25 September 2008

In Pyongyang, Brinkmanship Pays

There is a laundry list of daunting tasks that await the next American president. He must ease the financial crisis, manage two difficult wars, and perform the sort of diplomatic stagecraft that will counter regional hegemons in Russia and China. Now add the nuclear standoff in North Korea.

President George Bush will bequeath a number of foreign policy headaches to his successor, but the crisis in Pyongyang should not be one. In recent days, North Korea has expelled  United National atomic inspectors from its Yongbyon nuclear facility and announced plans to restart its bomb-making enrichment process. The International Atomic Energy Agency (IAEA) said that the North Koreans had removed seals and surveillance cameras from the Yongbyon plant and intend to reactivate the Soviet-era facility next week.

These developments signal a breakdown in the disarmament-for-aid negotiations, which began back in 2003. The six-party talks were deadlocked until October 2007 when North Korea agreed to disable its main nuclear reactor and fully disclose the details of its nuclear program to the IAEA. In exchange, the cash-strapped regime would receive economic aid and heavy fuel oil from neighboring South Korea. As added incentive, the Bush administration announced that compliance from the Pyongyang would see the North taken off the US state sponsors of terrorism list.

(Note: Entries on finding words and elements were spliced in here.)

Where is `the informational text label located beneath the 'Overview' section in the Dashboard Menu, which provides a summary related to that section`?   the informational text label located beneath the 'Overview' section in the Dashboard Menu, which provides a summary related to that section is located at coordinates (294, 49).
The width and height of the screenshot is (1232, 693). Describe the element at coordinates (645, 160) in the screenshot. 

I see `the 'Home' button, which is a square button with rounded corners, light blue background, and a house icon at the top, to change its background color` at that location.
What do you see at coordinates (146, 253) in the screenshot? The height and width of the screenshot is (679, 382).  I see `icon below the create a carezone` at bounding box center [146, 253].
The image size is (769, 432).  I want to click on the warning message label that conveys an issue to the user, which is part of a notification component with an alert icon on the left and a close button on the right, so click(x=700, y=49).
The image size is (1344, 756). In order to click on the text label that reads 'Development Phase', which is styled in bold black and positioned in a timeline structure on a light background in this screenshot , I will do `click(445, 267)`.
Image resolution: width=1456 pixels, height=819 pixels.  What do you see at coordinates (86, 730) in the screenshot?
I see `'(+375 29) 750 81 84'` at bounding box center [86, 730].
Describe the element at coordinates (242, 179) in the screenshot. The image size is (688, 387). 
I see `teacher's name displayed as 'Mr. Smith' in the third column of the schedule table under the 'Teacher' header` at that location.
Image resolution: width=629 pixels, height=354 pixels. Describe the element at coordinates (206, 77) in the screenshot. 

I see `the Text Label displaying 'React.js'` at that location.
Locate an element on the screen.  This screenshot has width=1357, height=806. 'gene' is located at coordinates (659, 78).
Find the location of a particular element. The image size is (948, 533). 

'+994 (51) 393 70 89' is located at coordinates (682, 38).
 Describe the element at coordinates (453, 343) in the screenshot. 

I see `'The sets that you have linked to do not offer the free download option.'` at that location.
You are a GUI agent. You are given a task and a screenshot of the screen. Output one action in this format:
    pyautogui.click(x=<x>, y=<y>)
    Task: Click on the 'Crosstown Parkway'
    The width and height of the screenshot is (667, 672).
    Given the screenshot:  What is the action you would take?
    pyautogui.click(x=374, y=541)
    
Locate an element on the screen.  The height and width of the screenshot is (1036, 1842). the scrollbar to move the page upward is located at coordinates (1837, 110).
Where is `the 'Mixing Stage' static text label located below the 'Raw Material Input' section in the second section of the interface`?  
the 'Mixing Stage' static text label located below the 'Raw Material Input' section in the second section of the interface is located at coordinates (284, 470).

Washington delayed the move, however, as the North Koreans failed to agree on verification standards outlined by the IAEA. In doing so, the US unwittingly provided the North with a way out of the scheduled disarmament. Last month, Pyongyang claimed that denuclearization talks had failed, and this week moved to resume its nuclear program. Such heightened defiance of the international community represents a serious blow to the administration's efforts to halt weapons proliferation.

Surely, this comes at no surprise. Brinkmanship, in which a negotiating party leverages the threat of disaster to secure a favorable outcome, has been a core principle in Pyongyang's nuclear strategy. In an effort to win concessions from the international community, North Korea has frequently pushed the nuclear standoff to the brink. In 2006, the North tested long-range ballistic missiles and later staged a partially successful test of a nuclear weapon. These actions take North Korea farther away from the negotiating table, which means nonproliferators must offer even greater incentives for it to come back. 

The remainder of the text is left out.